**The task:** Please repeat, exactly as written, every line from the one containing "Task: Remove the 'over-filled slots' tag" through the last line of the records, both included, and leave out any pictures.

##### Data records

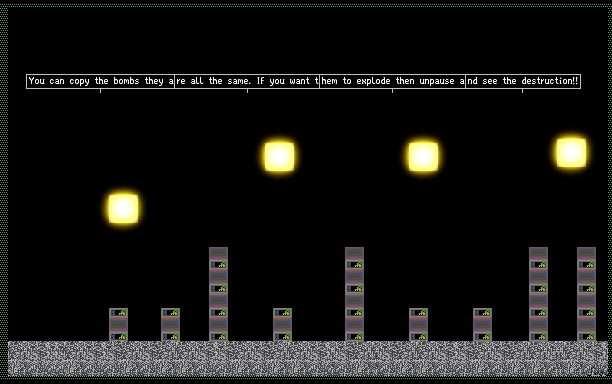Click the gray speckled ground layer

(308, 359)
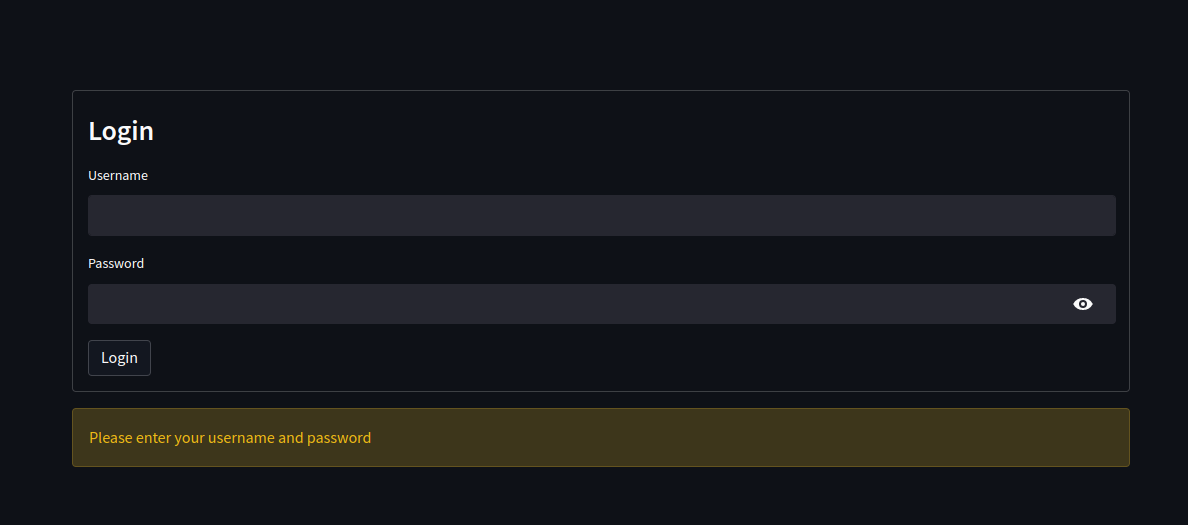Click the Login heading
Image resolution: width=1188 pixels, height=525 pixels.
121,131
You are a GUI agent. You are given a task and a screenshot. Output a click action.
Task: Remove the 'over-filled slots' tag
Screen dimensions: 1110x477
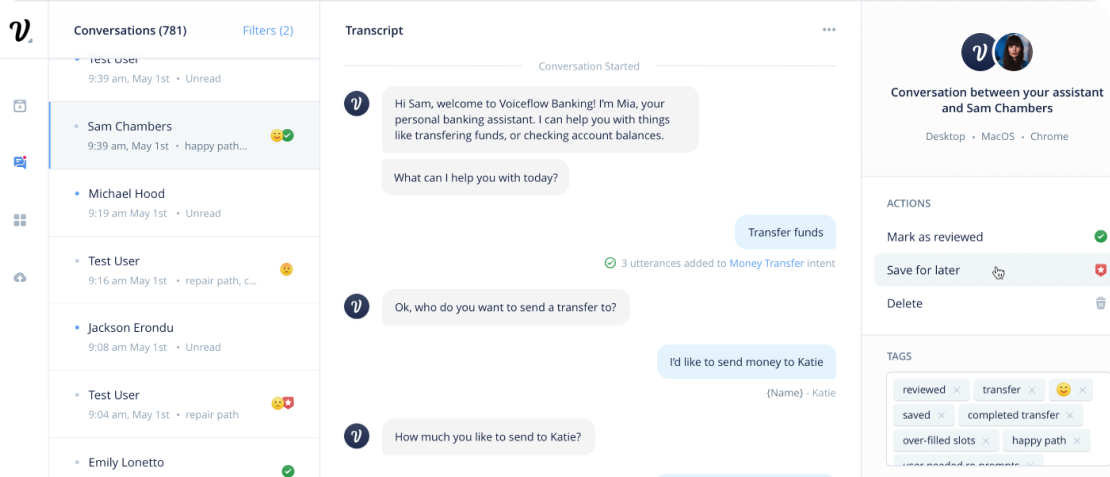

##########

**Answer to the exercise:**
Task: Remove the 'over-filled slots' tag
Screen dimensions: 1110x477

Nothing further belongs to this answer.